Why Malaysia is not ready to process rare earth in Gebeng or anywhere else, for that matter

Posted on April 12, 2012


I came upon an excellent article written by one Gan Pei Ling in the Nutgraph.

I would urge you to read her thoughts first before you continue reading mine here.

She opines that the anti-Lynas movement is based on an “irrational fear over radiation pollution from the low-level radioactive waste of thorium and uranium rather than informed opinions on the issue”.

To her credit, she also zeroes in on the failure of the authorities to publicise the project before approving the refinery’s construction in 2008, hold public briefings to inform the surrounding communities about the plant, and the error on the part of the Pahang government to approve construction without first finding a suitable location for Lynas to store its low-level radioactive waste.

Is my opposition to Lynas based on a fear of the possibility of hazardous exposure to radiation?

Of a certainty, yes.

The all-important question, though, in response to Ms Gan, is, are my fears irrational?

I take ‘irrational’ to mean ‘without basis’ or ‘without giving thought to all relevant considerations’.

I accept, as she contends, that “rare earth elements are increasingly being used in our consumer products including electronic screens, disk drives, MP3 players and hybrid cars”.

To oppose Lynas and yet use all these consumer products may well smack of rank hypocrisy, unless our concerns go beyond just the matter of the potential radiation from rare earth.

Which, I will contend, is the case here.

Ms Gan suggests that compared to the situation in China, now touted as the biggest producer of the rare earth elements, “Malaysians are in a much better position to scrutinise the government and corporations. Some may argue that Australia is a much more advanced democracy with more stringent environmental regulations”.

“But why can’t we pressure our own government to live up to the same, if not better, standards?”, she asks.

Here, Ms. Gan, lies the very heart of my misgivings with this move to process rare earth in my country.

I will put my case in three parts so that you will see that it is not irrational.

You may not agree with my rationale, Ms. Gan, but consider if they are legitimate.

First, the way of life we are accustomed to.

Everyone is busy attending to their own daily lives.

We leave governance and all it entails to, well, the government.

From rubbish collection to national defence, our way of life necessitates that we leave all matters of governance in their hands, hoping always that they will not betray the trust reposed in them.

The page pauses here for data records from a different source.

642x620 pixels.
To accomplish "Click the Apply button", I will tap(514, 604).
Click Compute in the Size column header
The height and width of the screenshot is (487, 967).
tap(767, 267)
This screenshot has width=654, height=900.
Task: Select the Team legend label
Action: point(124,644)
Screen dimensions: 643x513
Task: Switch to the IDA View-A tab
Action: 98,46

This first consideration of mine brings me immediately to my second concern in connection to the Lynas issue, which is the systemic corruption that has seemingly  become second nature in our system of administration.

In the context of the Lynas refinery plant and the proposed waste disposal dumpsite, I ask myself who will ensure that they comply with the highest possible safety specifications?

Who will ensure that if the foundations are to reach 30 feet below ground level, that they do not  stop at just 10 feet?

Who will ensure that if the disposal site walls are specified to be of a certain concrete strength and reinforced with a certain measure of steel, that they are indeed so?

Government inspectors and enforcement officers?

Who was it that supervised the construction of the stadium in Terengganu, where the roof came crashing in not too long ago?

And the Cold Storage building in Section 14, PJ, that came tumbling down like a stack of cards?

Highland Towers in Ampang?

Read the damning judgment of the High Court that found culpability on the part of the local authorities in the supervision of its construction.

Finally, and perhaps most importantly, I turn to consider that I am dealing with a government that is today, complete devoid of any credibility.

Not too long ago, the then BN government led by Dr M assured the people of Bukit Merah that the rare earth refinery plant located there was safe.

We know differently today.

Najib’s administration would today have us believe that the plant in Gebeng and the disposal site, wherever it might be located, will be safe.

I ask you, Ms Gan, what have we seen in the present administration of Najib that should move us to lend any credibility to these assurances?

These, Ms Gan, are my thoughts that have led me to oppose Lynas commencing operations in my country to process rare earth.

Seen in this light, you may well appreciate now that my concerns are not so much the risks that rare earth pose per se, but the real risk of radiation brought on by a disaster owing to dishonest and corrupt management by the authorities of this project.

What would move me to agree to a plant being set up here?

First, we remove BN from Putrajaya.

Whether through the ballot box or otherwise.

Then allow the new government two terms to convince us that they are as clean, honest, and trustworthy as we expect them to be.

Achieve this and we may then be ready for a rare earth refinery plant in our country.